**FRAGMENTO DEL DOCUMENTO**
Ciertamente, son indispensables las luchas de resistencia social de sectores oprimidos por reparar injusticias o por mejoras inmediatas; es el caso de las organizaciones campesinas, de estudiantes, de mujeres, profesores, precaristas, gremiales, etc. Su problema es que adolecen de una estructura integradora que conjunte sus esfuerzos y les dé continuidad. Contra toda apariencia, su integración en una sola unidad organizativa y de objetivos más generales no las debilitaría ni restaría importancia; por el contrario, las fortalecería, permitiéndoles lograr sinergias políticas.
El problema, ciertamente, no es nuevo. Tiene raíces históricas. Desde la postguerra hasta los años sesenta, el capitalismo vivió una época de prosperidad económica que atenuaba las contradicciones de clase y daba cierta sensación de bonanza a los sectores populares. Ahí se inscribe el Estado de Bienestar. Pero a partir de los setenta entró en estancamiento económico, inflación, caída de salarios, crisis y desempleo, y ante la creciente inconformidad social, el capitalismo mundial se vio precisado a recurrir a nuevas estrategias políticas y argucias ideológicas. Esto se compaginó con el hecho de que la izquierda mundial, habiendo renunciado al socialismo, necesitaba banderas atractivas, carnada electoral, y optó por demandas parciales o sectoriales aisladas, que a la postre fueron fragmentando ideológica y orgánicamente la lucha popular.
En su célebre obra Postguerra: una historia de Europa desde 1945, el historiador británico Tony Judt dice: “Puede ser que la ‘nueva izquierda’ careciera de programa, pero no le faltaban temas de discusión. Introdujo sobre todo nuevos sectores. La fascinación por el sexo y la sexualidad condujo naturalmente a la política sexual…” (Pág. 703). (De la obra de Judt son las citas de este escrito, indicaré solo la página). Cobraron renovada energía movimientos feministas, y defensores de minorías según su preferencia sexual, sectores víctimas históricas de discriminación, que se organizaron para luchar por sus derechos particulares.

**INFORMACIÓN PROPORCIONADA**
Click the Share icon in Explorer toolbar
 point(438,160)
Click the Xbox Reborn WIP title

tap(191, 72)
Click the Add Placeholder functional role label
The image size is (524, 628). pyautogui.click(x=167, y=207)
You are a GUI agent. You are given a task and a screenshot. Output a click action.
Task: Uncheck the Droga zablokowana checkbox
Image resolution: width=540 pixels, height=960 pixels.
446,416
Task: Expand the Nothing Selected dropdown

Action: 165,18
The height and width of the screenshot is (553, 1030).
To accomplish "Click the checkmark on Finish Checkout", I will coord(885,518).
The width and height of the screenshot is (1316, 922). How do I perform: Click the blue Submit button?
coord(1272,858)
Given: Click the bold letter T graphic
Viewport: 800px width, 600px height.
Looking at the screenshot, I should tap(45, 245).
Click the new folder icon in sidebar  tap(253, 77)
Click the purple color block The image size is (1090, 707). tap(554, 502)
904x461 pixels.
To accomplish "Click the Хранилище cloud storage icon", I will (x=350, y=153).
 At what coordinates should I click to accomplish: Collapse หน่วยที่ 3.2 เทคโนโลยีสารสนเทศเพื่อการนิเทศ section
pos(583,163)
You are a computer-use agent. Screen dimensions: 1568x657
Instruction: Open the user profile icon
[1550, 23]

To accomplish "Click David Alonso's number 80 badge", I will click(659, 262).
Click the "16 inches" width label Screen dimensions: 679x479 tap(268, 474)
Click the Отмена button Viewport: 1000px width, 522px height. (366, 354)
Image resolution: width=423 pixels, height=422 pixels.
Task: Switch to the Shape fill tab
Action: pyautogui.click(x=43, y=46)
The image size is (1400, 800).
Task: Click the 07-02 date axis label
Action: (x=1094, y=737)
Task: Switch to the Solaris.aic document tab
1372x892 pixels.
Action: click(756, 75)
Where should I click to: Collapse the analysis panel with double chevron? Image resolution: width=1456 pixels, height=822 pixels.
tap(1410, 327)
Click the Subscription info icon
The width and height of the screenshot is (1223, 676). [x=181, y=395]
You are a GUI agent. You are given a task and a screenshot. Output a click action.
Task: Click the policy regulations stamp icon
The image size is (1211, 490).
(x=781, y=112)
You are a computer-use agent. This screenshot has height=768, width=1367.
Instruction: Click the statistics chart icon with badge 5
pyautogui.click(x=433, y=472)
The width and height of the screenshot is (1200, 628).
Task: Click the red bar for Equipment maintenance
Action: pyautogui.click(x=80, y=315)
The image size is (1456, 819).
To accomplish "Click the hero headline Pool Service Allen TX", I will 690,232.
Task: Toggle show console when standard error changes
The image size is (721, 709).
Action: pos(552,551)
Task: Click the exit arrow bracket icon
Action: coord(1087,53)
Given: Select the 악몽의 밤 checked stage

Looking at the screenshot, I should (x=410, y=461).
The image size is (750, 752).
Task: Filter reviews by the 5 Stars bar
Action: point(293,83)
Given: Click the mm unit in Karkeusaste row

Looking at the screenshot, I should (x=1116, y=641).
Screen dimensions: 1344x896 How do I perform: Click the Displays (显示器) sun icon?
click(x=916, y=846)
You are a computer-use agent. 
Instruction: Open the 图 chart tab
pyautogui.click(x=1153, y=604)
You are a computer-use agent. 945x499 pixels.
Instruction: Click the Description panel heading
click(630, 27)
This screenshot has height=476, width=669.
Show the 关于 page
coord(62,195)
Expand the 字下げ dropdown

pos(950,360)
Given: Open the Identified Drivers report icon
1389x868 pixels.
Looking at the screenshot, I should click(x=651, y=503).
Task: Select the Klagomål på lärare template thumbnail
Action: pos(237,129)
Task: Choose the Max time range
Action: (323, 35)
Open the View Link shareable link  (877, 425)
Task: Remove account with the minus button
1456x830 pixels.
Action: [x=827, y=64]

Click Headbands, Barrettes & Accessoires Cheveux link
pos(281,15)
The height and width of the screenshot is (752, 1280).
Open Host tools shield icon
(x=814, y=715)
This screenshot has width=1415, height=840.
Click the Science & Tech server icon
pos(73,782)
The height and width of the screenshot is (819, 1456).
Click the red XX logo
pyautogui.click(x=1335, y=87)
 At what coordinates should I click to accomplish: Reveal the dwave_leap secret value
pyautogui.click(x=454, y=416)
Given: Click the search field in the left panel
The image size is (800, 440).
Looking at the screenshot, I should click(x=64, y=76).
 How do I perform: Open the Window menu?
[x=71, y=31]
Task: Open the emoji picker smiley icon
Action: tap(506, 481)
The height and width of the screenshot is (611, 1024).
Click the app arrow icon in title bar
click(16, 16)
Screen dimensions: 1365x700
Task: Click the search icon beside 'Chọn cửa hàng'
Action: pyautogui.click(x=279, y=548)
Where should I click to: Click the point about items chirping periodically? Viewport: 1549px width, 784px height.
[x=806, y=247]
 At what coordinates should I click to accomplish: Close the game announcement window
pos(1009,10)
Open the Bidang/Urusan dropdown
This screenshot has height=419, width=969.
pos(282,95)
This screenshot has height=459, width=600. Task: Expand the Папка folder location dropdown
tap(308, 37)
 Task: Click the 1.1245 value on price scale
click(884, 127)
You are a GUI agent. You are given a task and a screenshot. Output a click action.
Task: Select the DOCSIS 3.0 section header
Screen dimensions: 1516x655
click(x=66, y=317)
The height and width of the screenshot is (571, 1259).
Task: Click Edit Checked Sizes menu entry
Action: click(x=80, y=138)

**TRABAJO POR HACER**
a) Según el texto sobre la fragmentación de la lucha popular, ¿por qué optó la izquierda mundial por demandas parciales o sectoriales aisladas? Responde en una a tres oraciones.
b) Responde con base en el texto sobre la fragmentación de la lucha popular:
(i) ¿De qué adolecen las luchas de resistencia social de los sectores oprimidos?
(ii) ¿Qué época vivió el capitalismo desde la postguerra hasta los años sesenta?
(iii) ¿Qué historiador cita el texto y de qué nacionalidad es?
c) Continúa el texto sobre la fragmentación de la lucha popular a partir de su última oración.

**RESULTADOS POR TAREA**
a) Porque, al haber renunciado al socialismo, la izquierda necesitaba banderas atractivas que le sirvieran de carnada electoral. Esas demandas terminaron fragmentando ideológica y orgánicamente la lucha popular.

b)
(i) De una estructura integradora que conjunte sus esfuerzos y les dé continuidad.
(ii) Una época de prosperidad económica.
(iii) Tony Judt, historiador británico.

c)
Expone Judt: “… en los setenta (…) Surgieron partidos y movimientos ‘monotemáticos’, cuyo electorado estaba determinado por una geometría variable de intereses, con frecuencia cortos de miras…” (Pág. 704). Y ejemplifica: “Los partidos de oposición a los impuestos, como los de protesta agrarios de la Europa de entreguerras, eran principalmente reactivos y negativos: se oponían a cambios no deseados y pedían sobre todo al Estado que eliminara las cargas fiscales que ellos consideraban excesivas (…) Tres de las nuevas formas de agrupación –los movimientos feministas, ecologistas y pacifistas– son de especial relevancia, por su magnitud y por su prolongado impacto” (Págs. 706-7). Aquí en México, movimientos de deudores de la banca atrajeron, en su momento, un significativo apoyo social, pero de igual forma terminaron desvaneciéndose, toda vez que solo reflejaban intereses localizados, momentáneos y circunstanciales.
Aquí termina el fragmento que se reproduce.